The Australian women bore the bare breasts like roasted hams.

 

“Hello,” I say to the toilet.

 

So consider instead a more recent Hejinian experience.  The Fatalist began with Hejinian’s assimilation of all her outgoing e-mail text—typed text, typed on a computer (we can imagine) quickly and in conversation with some other.  Consider its less elegant lines, “I vomit and lose one day” or “I too am an asshole,” the result of Hejinian’s decision to open the line to crasser language.  Consider the Ashbery blurb:

 

“That’s what fate is: whatever’s happened,” writes Lyn Hejinian at the end of her breathtaking long poem, The Fatalist.  In this sense we are all fatalists, since “whatever” has happened to us all, and we all recognize it when we see it.  Yet it has seldom been more sumptuously tallied, tabulated and illuminated.

 

We could paste it on Povel’s back cover, over Laura Bush’s face.  Kim certainly tallies, tabulates, and illuminates the “whatever.” 

None of this is to diagnose Povel as simple derivative.  It’s complexly derived; what happens when all the chemicals in the air mix with those in the dirt, in the asphalt, in our aggressive blue nail polish.  Her multi-layered “whatever” begins with what any of us have—the markedly different permutation of culture/history/experience/body that positions a subject—and goes on to devour our late-twentieth-century “whatever.”  The shrug and roll, the:

 

It’s silly to think this is only happening to me.

 

It just doesn’t resonate today.  I write another list of things to do…Even

though I already knew the joke, I had her tell it to me anyway.  Writing this

way because I’ve been deemed a failure otherwise.

Just wanting to be happy.  ‘Same difference,’ my friend from seventh grade

would say.  Like a forty-year-old inside a middle schooler’s body.

In this way, Povel reads like a rambling late night e-mail from a kid sister who seems jaded beyond her years, but that’s our own naivete; she’s exactly as jaded as she should be.  Or an IM session.  Not quite one-sided, as Kim reluctantly but compulsively engages the live world, quotes, paraphrases, parrots and mimics, and imagines us, her readers.

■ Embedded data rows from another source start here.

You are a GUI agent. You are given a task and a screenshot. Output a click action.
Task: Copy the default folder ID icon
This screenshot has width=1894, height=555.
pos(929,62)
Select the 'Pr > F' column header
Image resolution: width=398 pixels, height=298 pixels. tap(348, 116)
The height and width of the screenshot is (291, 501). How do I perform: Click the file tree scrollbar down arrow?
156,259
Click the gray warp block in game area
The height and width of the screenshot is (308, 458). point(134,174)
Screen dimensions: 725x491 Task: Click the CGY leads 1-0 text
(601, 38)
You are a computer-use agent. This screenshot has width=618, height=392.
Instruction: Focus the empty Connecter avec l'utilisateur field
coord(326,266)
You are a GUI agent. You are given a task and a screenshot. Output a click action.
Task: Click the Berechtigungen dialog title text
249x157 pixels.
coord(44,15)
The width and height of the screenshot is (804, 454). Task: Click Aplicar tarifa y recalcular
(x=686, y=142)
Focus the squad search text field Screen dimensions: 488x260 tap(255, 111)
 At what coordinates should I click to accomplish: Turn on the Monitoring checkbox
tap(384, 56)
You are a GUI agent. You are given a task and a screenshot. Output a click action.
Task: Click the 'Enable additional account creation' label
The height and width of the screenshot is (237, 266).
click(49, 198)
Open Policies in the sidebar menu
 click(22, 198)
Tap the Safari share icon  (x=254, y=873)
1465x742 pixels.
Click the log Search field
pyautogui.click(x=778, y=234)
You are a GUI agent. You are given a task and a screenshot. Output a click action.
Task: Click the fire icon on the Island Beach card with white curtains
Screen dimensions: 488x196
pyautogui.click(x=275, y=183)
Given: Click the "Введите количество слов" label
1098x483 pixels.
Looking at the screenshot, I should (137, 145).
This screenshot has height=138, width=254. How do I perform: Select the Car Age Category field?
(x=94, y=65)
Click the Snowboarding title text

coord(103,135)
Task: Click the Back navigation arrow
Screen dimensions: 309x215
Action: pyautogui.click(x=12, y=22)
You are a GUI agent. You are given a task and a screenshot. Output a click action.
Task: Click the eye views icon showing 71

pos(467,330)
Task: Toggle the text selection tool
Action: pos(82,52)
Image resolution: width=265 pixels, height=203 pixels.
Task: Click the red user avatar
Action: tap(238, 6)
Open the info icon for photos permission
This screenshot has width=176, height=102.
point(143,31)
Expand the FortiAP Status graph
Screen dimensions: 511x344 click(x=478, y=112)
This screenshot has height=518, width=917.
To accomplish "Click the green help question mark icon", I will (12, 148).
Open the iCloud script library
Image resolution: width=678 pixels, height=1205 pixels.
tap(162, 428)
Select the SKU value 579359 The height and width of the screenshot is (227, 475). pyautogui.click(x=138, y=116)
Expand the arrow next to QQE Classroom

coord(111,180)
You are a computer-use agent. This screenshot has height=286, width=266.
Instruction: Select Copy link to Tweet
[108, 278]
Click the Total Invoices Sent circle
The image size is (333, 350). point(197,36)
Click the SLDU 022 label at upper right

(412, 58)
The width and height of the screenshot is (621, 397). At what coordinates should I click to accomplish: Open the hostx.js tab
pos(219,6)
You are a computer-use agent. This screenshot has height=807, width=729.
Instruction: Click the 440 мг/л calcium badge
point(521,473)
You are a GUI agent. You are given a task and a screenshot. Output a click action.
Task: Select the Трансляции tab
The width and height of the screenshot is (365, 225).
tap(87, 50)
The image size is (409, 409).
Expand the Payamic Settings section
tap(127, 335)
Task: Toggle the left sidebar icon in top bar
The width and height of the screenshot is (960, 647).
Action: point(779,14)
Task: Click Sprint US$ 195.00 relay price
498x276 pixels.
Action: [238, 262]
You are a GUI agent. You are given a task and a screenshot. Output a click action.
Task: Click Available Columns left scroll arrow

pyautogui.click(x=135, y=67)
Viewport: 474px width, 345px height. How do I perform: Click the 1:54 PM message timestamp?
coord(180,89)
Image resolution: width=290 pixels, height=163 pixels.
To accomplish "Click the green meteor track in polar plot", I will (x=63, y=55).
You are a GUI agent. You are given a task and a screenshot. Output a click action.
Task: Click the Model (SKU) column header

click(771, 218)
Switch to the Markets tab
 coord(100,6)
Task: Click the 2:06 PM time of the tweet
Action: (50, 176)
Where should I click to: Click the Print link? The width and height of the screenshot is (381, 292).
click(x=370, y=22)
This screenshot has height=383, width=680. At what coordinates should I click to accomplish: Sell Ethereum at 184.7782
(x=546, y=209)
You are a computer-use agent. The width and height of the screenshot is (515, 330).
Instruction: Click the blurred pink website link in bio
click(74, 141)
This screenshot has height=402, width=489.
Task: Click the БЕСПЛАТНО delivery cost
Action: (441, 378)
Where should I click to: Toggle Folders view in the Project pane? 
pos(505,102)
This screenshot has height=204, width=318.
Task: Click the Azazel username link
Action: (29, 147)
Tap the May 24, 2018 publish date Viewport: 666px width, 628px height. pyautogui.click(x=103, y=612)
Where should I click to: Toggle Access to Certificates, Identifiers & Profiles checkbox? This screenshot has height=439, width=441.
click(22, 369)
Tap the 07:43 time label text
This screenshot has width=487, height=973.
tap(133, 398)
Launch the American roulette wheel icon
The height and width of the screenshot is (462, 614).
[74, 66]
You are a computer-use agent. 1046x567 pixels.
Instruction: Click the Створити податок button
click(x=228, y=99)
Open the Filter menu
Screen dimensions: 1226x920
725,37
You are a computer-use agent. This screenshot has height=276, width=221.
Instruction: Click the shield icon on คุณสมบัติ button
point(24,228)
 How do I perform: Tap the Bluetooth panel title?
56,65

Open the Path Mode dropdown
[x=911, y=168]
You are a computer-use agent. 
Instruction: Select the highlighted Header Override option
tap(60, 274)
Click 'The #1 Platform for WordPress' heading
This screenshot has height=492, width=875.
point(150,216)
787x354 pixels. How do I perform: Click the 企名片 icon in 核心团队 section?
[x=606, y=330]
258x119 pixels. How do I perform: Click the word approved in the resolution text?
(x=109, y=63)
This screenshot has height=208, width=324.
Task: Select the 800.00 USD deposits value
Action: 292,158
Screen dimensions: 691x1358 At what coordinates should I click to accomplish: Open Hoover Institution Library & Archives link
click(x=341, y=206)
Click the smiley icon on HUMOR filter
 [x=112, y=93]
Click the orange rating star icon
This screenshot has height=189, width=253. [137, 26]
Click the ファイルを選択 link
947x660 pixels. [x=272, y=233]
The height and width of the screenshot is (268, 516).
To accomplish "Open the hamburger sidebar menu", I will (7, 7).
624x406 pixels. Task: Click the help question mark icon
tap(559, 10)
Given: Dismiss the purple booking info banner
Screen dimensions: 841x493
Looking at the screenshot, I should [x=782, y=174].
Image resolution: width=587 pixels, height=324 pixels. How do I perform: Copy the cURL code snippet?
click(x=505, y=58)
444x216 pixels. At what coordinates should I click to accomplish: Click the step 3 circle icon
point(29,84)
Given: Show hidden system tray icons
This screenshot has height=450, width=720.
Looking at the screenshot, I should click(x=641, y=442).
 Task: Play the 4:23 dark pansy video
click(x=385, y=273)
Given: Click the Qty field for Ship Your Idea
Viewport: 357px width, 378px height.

She nearly punishes us with her thorough catalogue and examination, and the hardly explored tangents.  It’s a choose-your-own-adventure without the prompts, without the endings.  Perhaps without the choices.  We’re in it for the surprise, our curiosity approaching morbid, and for the rare confirmation that someone else’s head contains as much detritus, flux, shame, and electricity as our own.  The entire project is a hair’s breadth from performance art, and why shouldn’t it be?  Povel’s speaker performs audience whether or not she’s willing, even to her own suicide attempt, and we watch her watching.

Ultimately, Kim reveals an existence more symptomatically than strategically postmodern.  Povel’s speaker should not be read as a warning or promise of what our shifty, media-spastic times are about to produce.  She is what is already here, as inundated as the world is relentless in its transmissions.  A lifetime of objects

 

“Japanese beetles,” “yellow-neon earring-spikes,” “rosary,” “Nintendo,”

 

subjects

 

my parents,” “my brother,” “my ex,” “my ex’s mom,” “sarcastic Starbucks guy,” “Michelle Branch,” “Nintendo,”

 

and sensations

 

my lips are chapped,” “my fingernails smell metallic,” “I almost choked on his cock”

 

loop through her in an unfathomable sequence. Each time she looks up or out, the loop is refreshed, and we are implicated.